# Consigne:
Recopiez toutes les lignes ci-dessous à l'identique, de la première à la dernière.

# Les lignes:
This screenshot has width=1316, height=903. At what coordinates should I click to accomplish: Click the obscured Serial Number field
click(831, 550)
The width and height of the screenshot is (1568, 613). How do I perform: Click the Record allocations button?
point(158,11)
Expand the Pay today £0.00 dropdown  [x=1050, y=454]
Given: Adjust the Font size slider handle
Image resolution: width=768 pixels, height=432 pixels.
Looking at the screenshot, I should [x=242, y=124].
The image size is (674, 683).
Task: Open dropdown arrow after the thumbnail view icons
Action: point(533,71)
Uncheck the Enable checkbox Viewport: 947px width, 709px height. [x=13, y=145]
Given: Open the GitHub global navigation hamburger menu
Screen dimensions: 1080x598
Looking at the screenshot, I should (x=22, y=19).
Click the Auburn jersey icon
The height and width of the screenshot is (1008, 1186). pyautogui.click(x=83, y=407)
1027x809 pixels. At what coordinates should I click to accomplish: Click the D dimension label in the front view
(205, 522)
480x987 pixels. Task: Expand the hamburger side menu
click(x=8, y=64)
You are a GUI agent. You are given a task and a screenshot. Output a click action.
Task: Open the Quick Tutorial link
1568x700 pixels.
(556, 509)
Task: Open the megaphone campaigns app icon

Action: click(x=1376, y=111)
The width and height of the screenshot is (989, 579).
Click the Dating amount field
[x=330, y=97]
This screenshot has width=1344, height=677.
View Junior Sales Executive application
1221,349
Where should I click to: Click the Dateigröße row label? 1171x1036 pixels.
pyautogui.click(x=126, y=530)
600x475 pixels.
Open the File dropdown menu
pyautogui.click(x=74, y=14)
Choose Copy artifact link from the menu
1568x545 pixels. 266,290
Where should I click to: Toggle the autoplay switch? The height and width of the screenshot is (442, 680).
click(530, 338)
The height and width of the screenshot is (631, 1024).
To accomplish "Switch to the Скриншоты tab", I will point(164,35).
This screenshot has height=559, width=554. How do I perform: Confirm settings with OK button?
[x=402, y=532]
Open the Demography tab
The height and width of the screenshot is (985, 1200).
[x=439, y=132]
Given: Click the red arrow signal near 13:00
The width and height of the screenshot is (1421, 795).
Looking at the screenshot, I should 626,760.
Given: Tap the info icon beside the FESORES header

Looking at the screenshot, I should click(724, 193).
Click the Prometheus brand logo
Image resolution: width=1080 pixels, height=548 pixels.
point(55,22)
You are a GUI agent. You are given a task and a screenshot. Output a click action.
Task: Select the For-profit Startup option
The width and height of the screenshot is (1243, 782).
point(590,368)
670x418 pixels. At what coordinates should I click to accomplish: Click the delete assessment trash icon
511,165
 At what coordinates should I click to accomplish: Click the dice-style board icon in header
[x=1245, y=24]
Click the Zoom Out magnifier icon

# Réponse:
This screenshot has width=1316, height=903. At what coordinates should I click to accomplish: Click the obscured Serial Number field
click(831, 550)
The width and height of the screenshot is (1568, 613). How do I perform: Click the Record allocations button?
point(158,11)
Expand the Pay today £0.00 dropdown  [x=1050, y=454]
Given: Adjust the Font size slider handle
Image resolution: width=768 pixels, height=432 pixels.
Looking at the screenshot, I should [x=242, y=124].
The image size is (674, 683).
Task: Open dropdown arrow after the thumbnail view icons
Action: point(533,71)
Uncheck the Enable checkbox Viewport: 947px width, 709px height. [x=13, y=145]
Given: Open the GitHub global navigation hamburger menu
Screen dimensions: 1080x598
Looking at the screenshot, I should (x=22, y=19).
Click the Auburn jersey icon
The height and width of the screenshot is (1008, 1186). pyautogui.click(x=83, y=407)
1027x809 pixels. At what coordinates should I click to accomplish: Click the D dimension label in the front view
(205, 522)
480x987 pixels. Task: Expand the hamburger side menu
click(x=8, y=64)
You are a GUI agent. You are given a task and a screenshot. Output a click action.
Task: Open the Quick Tutorial link
1568x700 pixels.
(556, 509)
Task: Open the megaphone campaigns app icon

Action: click(x=1376, y=111)
The width and height of the screenshot is (989, 579).
Click the Dating amount field
[x=330, y=97]
This screenshot has width=1344, height=677.
View Junior Sales Executive application
1221,349
Where should I click to: Click the Dateigröße row label? 1171x1036 pixels.
pyautogui.click(x=126, y=530)
600x475 pixels.
Open the File dropdown menu
pyautogui.click(x=74, y=14)
Choose Copy artifact link from the menu
1568x545 pixels. 266,290
Where should I click to: Toggle the autoplay switch? The height and width of the screenshot is (442, 680).
click(530, 338)
The height and width of the screenshot is (631, 1024).
To accomplish "Switch to the Скриншоты tab", I will point(164,35).
This screenshot has height=559, width=554. How do I perform: Confirm settings with OK button?
[x=402, y=532]
Open the Demography tab
The height and width of the screenshot is (985, 1200).
[x=439, y=132]
Given: Click the red arrow signal near 13:00
The width and height of the screenshot is (1421, 795).
Looking at the screenshot, I should 626,760.
Given: Tap the info icon beside the FESORES header

Looking at the screenshot, I should click(724, 193).
Click the Prometheus brand logo
Image resolution: width=1080 pixels, height=548 pixels.
point(55,22)
You are a GUI agent. You are given a task and a screenshot. Output a click action.
Task: Select the For-profit Startup option
The width and height of the screenshot is (1243, 782).
point(590,368)
670x418 pixels. At what coordinates should I click to accomplish: Click the delete assessment trash icon
511,165
 At what coordinates should I click to accomplish: Click the dice-style board icon in header
[x=1245, y=24]
Click the Zoom Out magnifier icon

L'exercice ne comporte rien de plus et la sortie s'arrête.